Stored dataset items:

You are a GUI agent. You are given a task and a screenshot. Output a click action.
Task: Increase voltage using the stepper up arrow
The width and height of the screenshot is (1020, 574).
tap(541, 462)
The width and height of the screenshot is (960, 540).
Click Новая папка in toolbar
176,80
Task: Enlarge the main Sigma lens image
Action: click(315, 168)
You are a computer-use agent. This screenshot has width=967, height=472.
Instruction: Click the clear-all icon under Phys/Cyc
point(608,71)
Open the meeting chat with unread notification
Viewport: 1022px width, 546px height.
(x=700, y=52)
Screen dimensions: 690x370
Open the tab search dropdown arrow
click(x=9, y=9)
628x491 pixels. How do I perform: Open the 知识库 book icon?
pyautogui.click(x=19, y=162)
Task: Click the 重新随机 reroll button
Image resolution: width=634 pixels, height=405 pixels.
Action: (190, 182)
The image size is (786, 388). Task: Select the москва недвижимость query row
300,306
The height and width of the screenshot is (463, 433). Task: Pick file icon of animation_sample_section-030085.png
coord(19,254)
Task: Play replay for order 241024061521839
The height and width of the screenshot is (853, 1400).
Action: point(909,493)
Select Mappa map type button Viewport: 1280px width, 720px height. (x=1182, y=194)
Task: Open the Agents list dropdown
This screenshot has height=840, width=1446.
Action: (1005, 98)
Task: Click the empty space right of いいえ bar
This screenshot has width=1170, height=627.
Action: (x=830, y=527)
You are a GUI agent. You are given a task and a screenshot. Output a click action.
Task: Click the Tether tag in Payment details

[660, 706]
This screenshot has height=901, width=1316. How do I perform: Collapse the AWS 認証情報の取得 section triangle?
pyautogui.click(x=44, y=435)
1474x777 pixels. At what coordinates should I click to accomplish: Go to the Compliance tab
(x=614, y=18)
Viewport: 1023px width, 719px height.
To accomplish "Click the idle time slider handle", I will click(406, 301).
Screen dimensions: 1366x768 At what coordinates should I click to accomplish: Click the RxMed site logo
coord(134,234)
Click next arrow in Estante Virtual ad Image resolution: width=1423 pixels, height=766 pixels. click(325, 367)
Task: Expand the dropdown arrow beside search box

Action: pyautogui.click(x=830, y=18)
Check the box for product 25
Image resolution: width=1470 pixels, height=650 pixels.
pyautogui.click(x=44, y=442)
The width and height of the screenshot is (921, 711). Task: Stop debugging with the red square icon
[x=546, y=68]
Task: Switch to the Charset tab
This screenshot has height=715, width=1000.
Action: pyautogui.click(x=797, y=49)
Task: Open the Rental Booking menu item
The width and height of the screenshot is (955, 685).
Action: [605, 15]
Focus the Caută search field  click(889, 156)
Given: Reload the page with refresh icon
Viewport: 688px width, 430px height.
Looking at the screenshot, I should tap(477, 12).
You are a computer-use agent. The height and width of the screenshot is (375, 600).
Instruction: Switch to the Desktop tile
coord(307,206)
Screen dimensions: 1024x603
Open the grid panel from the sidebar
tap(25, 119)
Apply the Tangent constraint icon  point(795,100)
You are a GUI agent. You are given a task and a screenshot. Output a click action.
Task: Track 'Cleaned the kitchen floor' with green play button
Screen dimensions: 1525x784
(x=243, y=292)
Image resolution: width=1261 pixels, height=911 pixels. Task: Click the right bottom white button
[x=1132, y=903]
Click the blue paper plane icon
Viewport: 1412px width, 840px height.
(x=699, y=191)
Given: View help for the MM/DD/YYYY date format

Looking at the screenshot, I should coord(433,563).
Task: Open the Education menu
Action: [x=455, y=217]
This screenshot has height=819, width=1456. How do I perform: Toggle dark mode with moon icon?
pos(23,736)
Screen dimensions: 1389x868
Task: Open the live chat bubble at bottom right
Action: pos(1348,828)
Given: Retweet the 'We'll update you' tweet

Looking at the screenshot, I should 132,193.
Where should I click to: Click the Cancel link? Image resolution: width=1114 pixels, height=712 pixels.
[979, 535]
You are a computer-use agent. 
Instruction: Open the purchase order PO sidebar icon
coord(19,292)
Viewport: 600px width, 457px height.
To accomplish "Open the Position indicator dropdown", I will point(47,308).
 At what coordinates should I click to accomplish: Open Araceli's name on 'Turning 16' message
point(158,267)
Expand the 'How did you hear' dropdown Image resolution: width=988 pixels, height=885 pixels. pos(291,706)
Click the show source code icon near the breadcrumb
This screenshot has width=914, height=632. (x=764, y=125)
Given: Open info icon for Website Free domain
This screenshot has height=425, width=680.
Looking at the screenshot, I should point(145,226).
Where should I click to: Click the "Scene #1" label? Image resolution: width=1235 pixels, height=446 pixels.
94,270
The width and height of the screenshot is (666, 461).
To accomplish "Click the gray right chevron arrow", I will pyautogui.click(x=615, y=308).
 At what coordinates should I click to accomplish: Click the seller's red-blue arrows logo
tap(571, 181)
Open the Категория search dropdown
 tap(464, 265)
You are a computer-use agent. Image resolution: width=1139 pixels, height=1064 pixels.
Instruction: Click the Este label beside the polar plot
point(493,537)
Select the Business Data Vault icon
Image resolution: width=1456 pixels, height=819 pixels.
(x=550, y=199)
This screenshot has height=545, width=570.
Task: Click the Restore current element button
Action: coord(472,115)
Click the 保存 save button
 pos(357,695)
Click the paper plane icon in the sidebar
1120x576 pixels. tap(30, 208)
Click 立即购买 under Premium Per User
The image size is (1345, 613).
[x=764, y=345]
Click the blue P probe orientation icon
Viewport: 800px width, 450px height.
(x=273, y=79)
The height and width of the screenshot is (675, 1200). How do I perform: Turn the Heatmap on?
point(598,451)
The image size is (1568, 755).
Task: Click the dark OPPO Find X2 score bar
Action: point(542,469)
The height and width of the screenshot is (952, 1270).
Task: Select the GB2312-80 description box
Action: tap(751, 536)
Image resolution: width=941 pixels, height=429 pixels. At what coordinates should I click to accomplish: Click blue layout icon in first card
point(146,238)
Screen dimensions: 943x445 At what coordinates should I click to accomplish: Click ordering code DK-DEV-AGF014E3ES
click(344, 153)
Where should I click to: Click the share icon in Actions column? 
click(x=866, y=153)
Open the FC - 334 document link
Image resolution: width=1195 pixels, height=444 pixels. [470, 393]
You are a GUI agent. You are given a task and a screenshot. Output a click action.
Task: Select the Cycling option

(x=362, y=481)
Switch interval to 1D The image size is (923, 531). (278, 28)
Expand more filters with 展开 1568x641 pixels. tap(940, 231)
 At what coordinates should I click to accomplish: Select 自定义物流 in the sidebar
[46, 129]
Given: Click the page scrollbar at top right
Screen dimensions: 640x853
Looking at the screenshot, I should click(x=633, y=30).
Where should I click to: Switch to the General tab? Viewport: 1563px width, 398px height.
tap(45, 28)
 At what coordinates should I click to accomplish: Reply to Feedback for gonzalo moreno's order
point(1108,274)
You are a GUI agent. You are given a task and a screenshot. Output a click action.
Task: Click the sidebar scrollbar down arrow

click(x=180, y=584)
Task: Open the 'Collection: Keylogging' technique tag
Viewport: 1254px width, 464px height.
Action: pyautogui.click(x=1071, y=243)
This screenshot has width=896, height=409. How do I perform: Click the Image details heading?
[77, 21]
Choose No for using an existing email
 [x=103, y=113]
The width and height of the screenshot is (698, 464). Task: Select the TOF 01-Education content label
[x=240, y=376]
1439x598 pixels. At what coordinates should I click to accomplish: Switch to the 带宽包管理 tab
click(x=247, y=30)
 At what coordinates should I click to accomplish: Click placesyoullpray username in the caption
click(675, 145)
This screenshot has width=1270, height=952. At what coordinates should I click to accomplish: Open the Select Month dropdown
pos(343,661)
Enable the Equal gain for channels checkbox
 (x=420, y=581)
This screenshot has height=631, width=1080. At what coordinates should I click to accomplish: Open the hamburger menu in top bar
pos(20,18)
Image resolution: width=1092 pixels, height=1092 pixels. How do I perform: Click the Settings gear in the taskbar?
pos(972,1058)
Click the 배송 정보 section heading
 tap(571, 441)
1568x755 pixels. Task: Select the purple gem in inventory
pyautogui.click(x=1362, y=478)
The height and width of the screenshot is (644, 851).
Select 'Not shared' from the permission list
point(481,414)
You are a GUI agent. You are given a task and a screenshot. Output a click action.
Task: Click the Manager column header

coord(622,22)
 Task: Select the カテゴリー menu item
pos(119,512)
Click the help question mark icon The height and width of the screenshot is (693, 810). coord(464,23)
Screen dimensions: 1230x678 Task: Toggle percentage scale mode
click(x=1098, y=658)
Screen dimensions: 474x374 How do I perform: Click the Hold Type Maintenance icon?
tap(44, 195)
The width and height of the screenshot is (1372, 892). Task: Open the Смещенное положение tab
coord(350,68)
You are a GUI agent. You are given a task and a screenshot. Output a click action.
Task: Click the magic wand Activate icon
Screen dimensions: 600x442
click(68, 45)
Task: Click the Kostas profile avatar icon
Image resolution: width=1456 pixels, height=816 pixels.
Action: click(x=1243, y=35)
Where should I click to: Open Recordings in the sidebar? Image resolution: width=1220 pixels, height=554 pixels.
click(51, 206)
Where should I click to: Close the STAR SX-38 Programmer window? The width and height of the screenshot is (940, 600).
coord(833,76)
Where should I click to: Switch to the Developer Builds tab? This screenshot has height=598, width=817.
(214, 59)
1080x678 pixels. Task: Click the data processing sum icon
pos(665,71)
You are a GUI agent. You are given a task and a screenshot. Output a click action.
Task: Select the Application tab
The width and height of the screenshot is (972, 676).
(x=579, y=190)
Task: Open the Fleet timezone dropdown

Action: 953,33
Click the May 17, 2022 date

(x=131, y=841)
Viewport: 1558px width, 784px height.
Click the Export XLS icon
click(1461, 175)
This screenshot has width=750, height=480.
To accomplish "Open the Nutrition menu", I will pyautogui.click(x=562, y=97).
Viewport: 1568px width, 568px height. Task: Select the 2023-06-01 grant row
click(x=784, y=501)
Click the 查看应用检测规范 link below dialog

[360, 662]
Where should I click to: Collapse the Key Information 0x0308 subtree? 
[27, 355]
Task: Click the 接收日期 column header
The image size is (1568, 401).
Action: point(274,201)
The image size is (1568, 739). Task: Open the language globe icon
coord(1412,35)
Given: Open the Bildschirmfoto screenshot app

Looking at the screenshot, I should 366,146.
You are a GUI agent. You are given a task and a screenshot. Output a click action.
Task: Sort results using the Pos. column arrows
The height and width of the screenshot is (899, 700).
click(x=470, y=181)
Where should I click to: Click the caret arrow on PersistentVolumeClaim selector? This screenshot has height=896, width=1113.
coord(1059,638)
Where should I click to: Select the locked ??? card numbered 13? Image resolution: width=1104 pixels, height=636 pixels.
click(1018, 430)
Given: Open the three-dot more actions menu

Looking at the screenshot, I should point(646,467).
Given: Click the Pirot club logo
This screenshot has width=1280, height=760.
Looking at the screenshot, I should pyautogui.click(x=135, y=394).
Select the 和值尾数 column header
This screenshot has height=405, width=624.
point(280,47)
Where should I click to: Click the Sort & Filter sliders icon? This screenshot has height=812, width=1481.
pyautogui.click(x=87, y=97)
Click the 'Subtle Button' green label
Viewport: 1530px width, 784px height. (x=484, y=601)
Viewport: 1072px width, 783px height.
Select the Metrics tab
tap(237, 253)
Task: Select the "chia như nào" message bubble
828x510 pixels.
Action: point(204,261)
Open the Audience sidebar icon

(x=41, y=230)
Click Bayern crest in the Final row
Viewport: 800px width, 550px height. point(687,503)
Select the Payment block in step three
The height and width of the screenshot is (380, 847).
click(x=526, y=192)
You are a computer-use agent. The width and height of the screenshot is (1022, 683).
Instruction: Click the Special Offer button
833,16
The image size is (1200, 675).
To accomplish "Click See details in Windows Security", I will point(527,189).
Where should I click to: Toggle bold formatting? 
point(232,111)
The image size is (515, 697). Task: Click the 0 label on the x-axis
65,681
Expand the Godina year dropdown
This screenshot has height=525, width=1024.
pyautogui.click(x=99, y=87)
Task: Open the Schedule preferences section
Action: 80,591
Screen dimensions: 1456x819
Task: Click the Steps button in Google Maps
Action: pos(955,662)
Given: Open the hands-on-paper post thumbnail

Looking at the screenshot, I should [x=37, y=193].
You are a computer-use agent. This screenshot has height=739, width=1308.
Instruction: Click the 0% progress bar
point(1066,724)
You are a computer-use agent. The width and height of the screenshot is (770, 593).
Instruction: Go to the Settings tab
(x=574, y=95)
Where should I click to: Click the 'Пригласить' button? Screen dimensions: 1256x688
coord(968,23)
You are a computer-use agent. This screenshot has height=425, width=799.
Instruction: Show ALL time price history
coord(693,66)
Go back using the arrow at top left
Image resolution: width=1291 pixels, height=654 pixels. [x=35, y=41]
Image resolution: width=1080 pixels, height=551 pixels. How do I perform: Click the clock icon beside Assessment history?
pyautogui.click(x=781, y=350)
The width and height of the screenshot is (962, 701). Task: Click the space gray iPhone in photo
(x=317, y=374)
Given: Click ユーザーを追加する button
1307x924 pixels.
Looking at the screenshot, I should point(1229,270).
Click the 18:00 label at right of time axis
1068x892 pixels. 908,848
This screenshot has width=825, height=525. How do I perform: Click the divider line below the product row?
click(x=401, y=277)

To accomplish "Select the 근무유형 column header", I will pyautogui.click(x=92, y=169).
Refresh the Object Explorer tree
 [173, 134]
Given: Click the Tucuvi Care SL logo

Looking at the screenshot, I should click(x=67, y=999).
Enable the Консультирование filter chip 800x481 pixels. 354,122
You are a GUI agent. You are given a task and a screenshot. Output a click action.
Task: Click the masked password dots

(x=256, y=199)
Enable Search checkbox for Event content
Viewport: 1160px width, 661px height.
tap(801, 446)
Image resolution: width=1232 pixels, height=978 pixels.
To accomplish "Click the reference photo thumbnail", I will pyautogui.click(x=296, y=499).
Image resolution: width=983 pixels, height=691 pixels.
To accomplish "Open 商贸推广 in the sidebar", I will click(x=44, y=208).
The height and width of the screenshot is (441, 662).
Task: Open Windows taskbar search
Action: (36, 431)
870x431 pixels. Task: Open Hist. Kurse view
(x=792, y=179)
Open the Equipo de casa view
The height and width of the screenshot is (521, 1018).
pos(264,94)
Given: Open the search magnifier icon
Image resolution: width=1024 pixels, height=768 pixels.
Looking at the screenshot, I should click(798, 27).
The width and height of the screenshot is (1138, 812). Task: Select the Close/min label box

_What you are asked to do_
Find how many lines of the preceding data contain "computer", and answer with that number only.

_Task response_
8